Go to the line containing "Roronoa Zoro (65, 2470)" in the listing below and retype it and every later line exactly, down to the last.

BEGIN

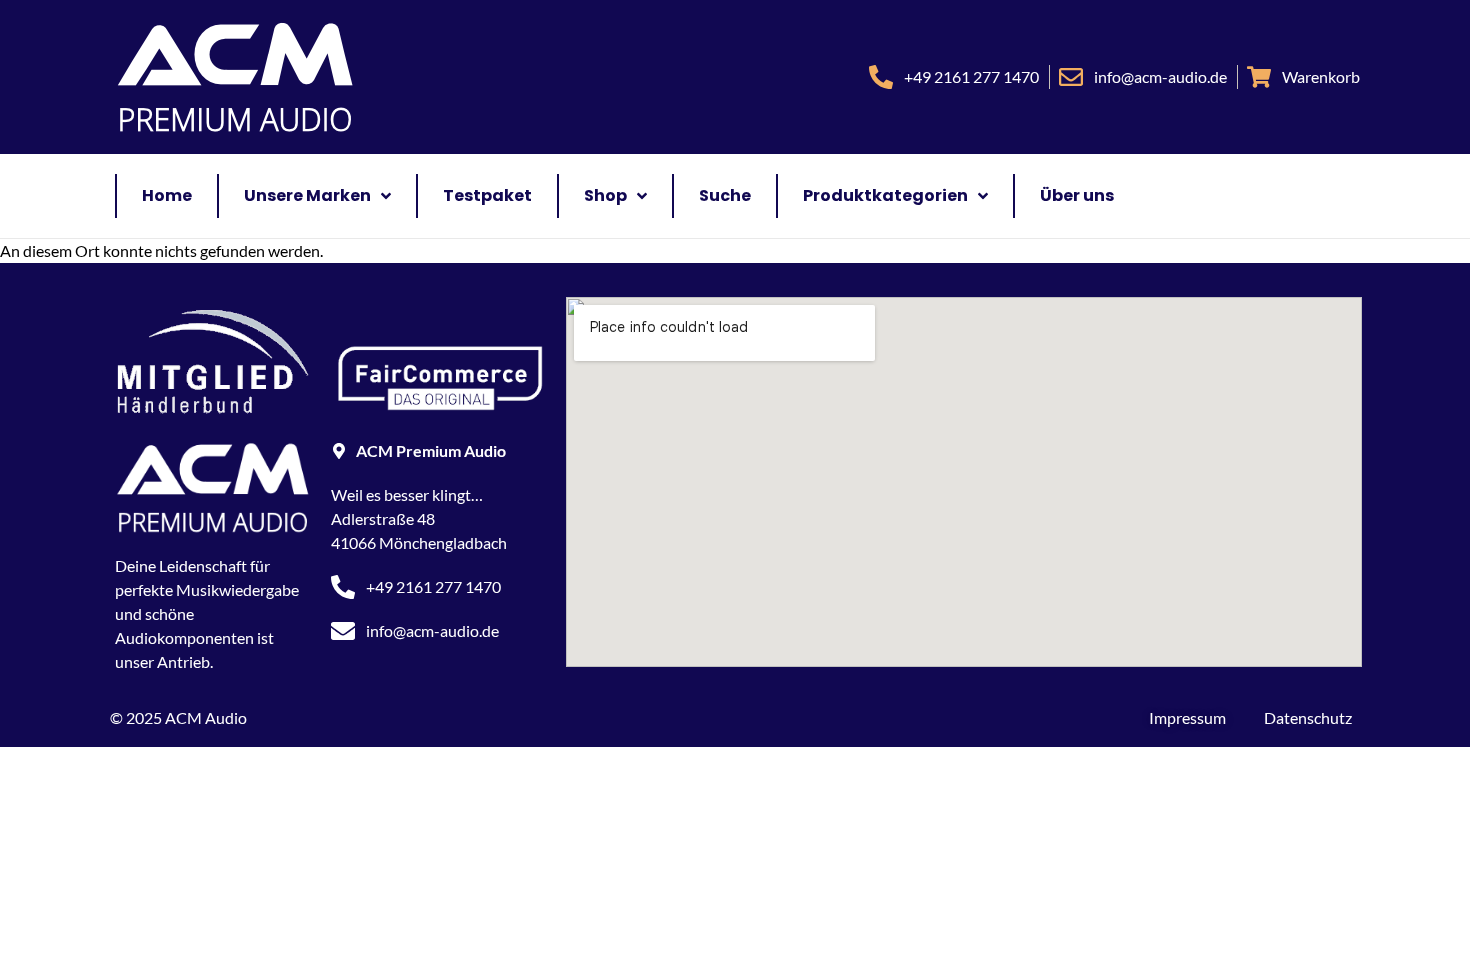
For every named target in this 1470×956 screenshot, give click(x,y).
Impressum (1187, 717)
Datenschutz (1308, 717)
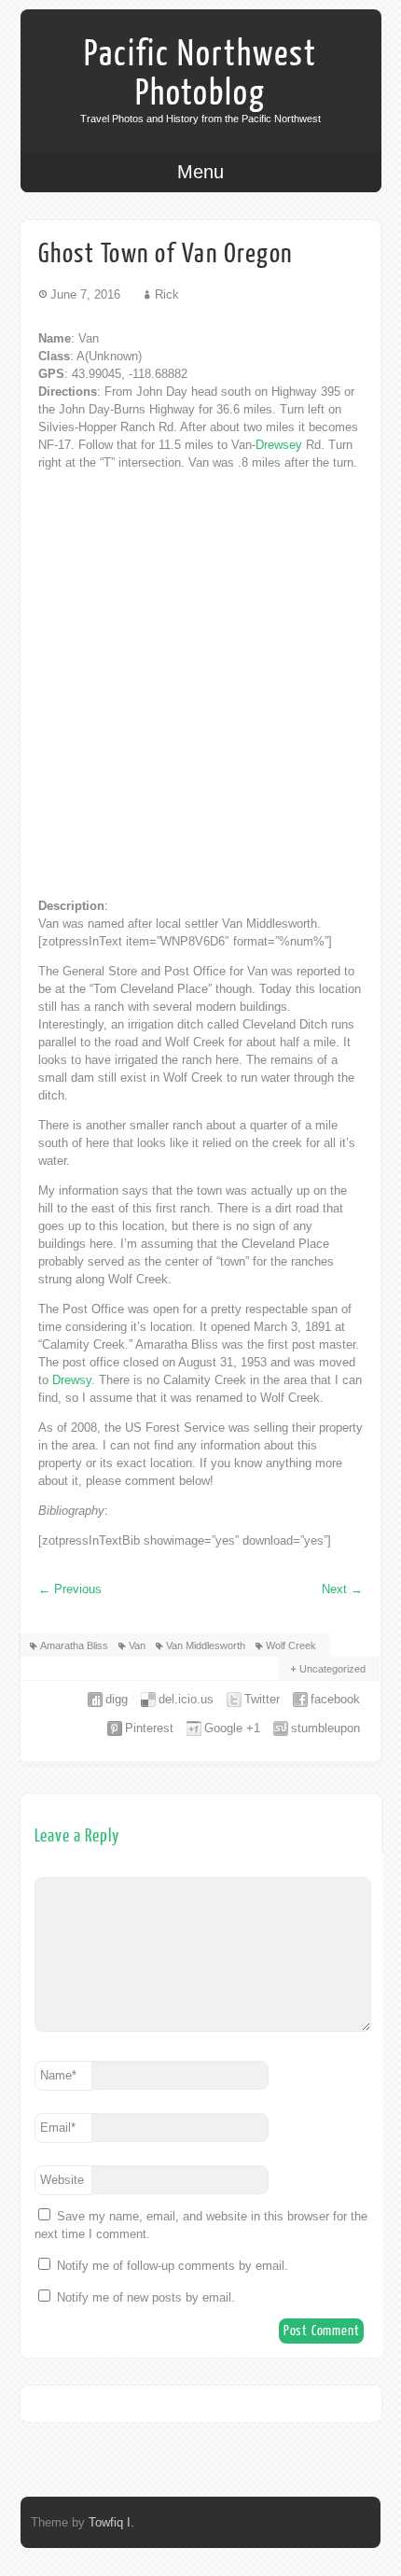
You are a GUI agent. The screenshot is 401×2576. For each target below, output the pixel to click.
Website (62, 2180)
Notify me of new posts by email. (146, 2297)
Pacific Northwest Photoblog (200, 74)
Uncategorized (332, 1668)
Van (137, 1645)
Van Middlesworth (205, 1645)
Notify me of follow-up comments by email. (172, 2266)
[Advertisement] (200, 684)
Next (342, 1589)
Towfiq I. (111, 2522)
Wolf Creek (291, 1645)
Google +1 (232, 1728)
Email (58, 2128)
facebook (335, 1699)
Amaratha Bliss (74, 1645)
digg (116, 1699)
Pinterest (149, 1728)
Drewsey (279, 445)
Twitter (262, 1699)
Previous (70, 1589)
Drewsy (71, 1380)
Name (58, 2075)
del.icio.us (186, 1699)
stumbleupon (325, 1728)
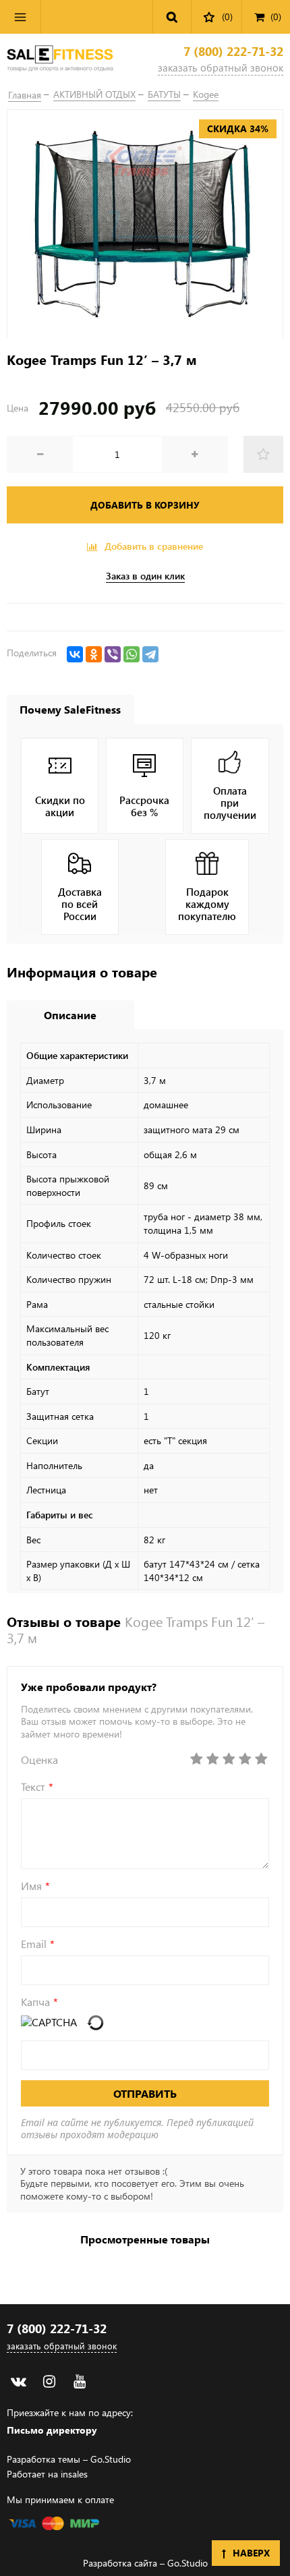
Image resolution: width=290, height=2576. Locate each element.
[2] (212, 1759)
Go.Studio (110, 2459)
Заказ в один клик (145, 576)
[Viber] (113, 654)
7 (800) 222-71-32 (233, 51)
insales (74, 2473)
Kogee (206, 94)
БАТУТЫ (164, 94)
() (275, 16)
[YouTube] (79, 2381)
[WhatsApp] (131, 654)
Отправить (145, 2093)
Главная (24, 94)
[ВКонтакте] (75, 654)
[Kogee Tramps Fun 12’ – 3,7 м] (145, 223)
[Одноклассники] (94, 654)
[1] (196, 1759)
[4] (245, 1759)
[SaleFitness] (60, 59)
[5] (261, 1759)
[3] (229, 1759)
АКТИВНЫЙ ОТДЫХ (94, 94)
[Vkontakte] (18, 2381)
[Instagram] (49, 2381)
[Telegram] (150, 654)
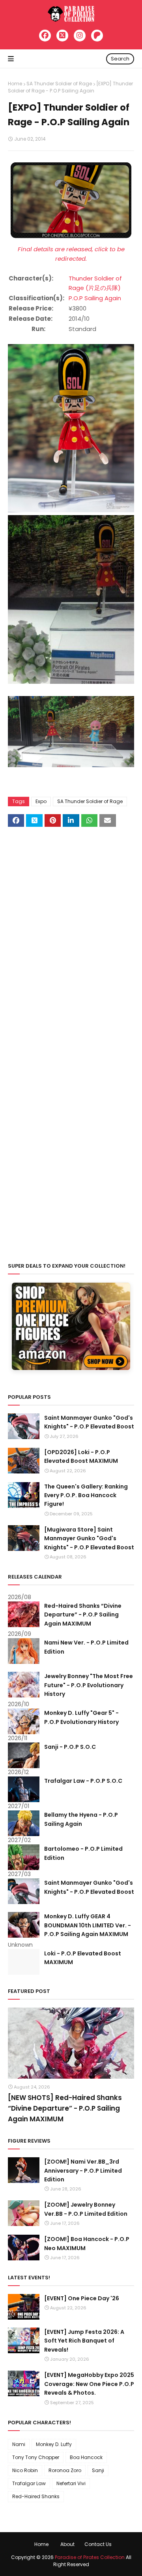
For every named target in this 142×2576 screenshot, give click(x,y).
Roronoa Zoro (65, 2470)
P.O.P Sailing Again (95, 298)
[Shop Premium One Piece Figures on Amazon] (71, 1368)
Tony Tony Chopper (35, 2457)
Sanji (98, 2470)
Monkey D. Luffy (54, 2444)
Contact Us (98, 2544)
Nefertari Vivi (71, 2483)
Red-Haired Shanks (36, 2496)
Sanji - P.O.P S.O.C (70, 1747)
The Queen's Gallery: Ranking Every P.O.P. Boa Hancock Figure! (86, 1495)
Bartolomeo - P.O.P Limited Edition (83, 1853)
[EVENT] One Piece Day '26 (81, 2298)
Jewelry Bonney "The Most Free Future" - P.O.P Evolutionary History (88, 1685)
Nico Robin (25, 2470)
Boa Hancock (86, 2457)
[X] (62, 35)
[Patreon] (97, 35)
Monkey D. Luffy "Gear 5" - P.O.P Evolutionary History (81, 1717)
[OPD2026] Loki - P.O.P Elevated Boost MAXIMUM (81, 1456)
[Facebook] (45, 35)
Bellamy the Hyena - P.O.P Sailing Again (81, 1819)
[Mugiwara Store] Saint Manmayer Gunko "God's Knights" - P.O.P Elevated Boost (89, 1538)
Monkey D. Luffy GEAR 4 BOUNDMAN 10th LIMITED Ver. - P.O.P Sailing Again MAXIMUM (87, 1925)
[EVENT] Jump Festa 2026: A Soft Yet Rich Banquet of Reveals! (84, 2341)
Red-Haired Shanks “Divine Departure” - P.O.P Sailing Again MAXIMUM (82, 1615)
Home (15, 83)
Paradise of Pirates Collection (90, 2557)
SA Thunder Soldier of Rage (59, 83)
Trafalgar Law (29, 2483)
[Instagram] (80, 35)
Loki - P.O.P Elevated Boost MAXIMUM (82, 1957)
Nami (18, 2444)
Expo (41, 801)
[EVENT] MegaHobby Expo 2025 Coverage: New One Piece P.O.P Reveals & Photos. (89, 2384)
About (67, 2544)
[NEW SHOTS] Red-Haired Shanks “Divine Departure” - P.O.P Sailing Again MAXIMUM (65, 2108)
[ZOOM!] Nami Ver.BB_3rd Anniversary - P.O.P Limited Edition (83, 2170)
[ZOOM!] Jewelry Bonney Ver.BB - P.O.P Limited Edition (85, 2209)
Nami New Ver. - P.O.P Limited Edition (86, 1647)
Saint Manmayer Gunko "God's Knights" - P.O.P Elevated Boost (89, 1422)
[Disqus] (71, 937)
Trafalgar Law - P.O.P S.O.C (83, 1781)
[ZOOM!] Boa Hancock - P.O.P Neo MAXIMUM (86, 2243)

END

● **RESULT OF THE TASK**
Roronoa Zoro (65, 2470)
P.O.P Sailing Again (95, 298)
[Shop Premium One Piece Figures on Amazon] (71, 1368)
Tony Tony Chopper (35, 2457)
Sanji (98, 2470)
Monkey D. Luffy (54, 2444)
Contact Us (98, 2544)
Nefertari Vivi (71, 2483)
Red-Haired Shanks (36, 2496)
Sanji - P.O.P S.O.C (70, 1747)
The Queen's Gallery: Ranking Every P.O.P. Boa Hancock Figure! (86, 1495)
Bartolomeo - P.O.P Limited Edition (83, 1853)
[EVENT] One Piece Day '26 (81, 2298)
Jewelry Bonney "The Most Free Future" - P.O.P Evolutionary History (88, 1685)
Nico Robin (25, 2470)
Boa Hancock (86, 2457)
[X] (62, 35)
[Patreon] (97, 35)
Monkey D. Luffy "Gear 5" - P.O.P Evolutionary History (81, 1717)
[OPD2026] Loki - P.O.P Elevated Boost MAXIMUM (81, 1456)
[Facebook] (45, 35)
Bellamy the Hyena - P.O.P Sailing Again (81, 1819)
[Mugiwara Store] Saint Manmayer Gunko "God's Knights" - P.O.P Elevated Boost (89, 1538)
Monkey D. Luffy GEAR 4 BOUNDMAN 10th LIMITED Ver. - P.O.P Sailing Again MAXIMUM (87, 1925)
[EVENT] Jump Festa 2026: A Soft Yet Rich Banquet of Reveals! (84, 2341)
Red-Haired Shanks “Divine Departure” - P.O.P Sailing Again MAXIMUM (82, 1615)
Home (15, 83)
Paradise of Pirates Collection (90, 2557)
SA Thunder Soldier of Rage (59, 83)
Trafalgar Law (29, 2483)
[Instagram] (80, 35)
Loki - P.O.P Elevated Boost MAXIMUM (82, 1957)
Nami (18, 2444)
Expo (41, 801)
[EVENT] MegaHobby Expo 2025 Coverage: New One Piece P.O.P Reveals & Photos. (89, 2384)
About (67, 2544)
[NEW SHOTS] Red-Haired Shanks “Divine Departure” - P.O.P Sailing Again MAXIMUM (65, 2108)
[ZOOM!] Nami Ver.BB_3rd Anniversary - P.O.P Limited Edition (83, 2170)
[ZOOM!] Jewelry Bonney Ver.BB - P.O.P Limited Edition (85, 2209)
Nami New Ver. - P.O.P Limited Edition (86, 1647)
Saint Manmayer Gunko "God's Knights" - P.O.P Elevated Boost (89, 1422)
[Disqus] (71, 937)
Trafalgar Law - P.O.P S.O.C (83, 1781)
[ZOOM!] Boa Hancock - P.O.P Neo MAXIMUM (86, 2243)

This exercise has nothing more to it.